Tuesday, July 22, 2014

What is Wisdom?

The kind of wisdom I have in mind is an intellectual virtue that cannot be reduced to cleverness or raw IQ. Without it, philosophy becomes a kind of game, the solving of logical problems generated by other philosophers for no apparent reason other than that it gives them all something to do.

I remember realising that a lot of philosophy was like this when I came across an apparently important problem concerning the time of a killing. Fred shoots Barney, and Barney’s bodyguards shoot Fred dead. Barney hangs on in there for a while and dies later. Fred clearly killed him, but when? Not at the time of the shooting, because you can’t have been killed if you’re not even dead. But not when Barney died either, since you can’t kill someone when you’re dead yourself.

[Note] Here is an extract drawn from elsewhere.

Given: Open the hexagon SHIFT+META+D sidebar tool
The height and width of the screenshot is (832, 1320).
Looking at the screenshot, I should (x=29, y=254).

Although I am assured that this has serious ramifications for the metaphysics of events, I cannot believe it matters for anyone other than the philosophers who argue about it. After all, the absence of an agreed solution has not stopped murder cases being solved or quantum physics dealing with much more bizarre states of affairs.

For me this is an example of intelligence without wisdom. Intellectual wisdom is the capacity to not just solve problems but to see which problems matter and which of their aspects are crucial. In that sense it is a kind of good judgment, an ability to identify what is truly important. Cleverness by itself may be enough to get you a good career in philosophy but it is wisdom that gets you a legacy.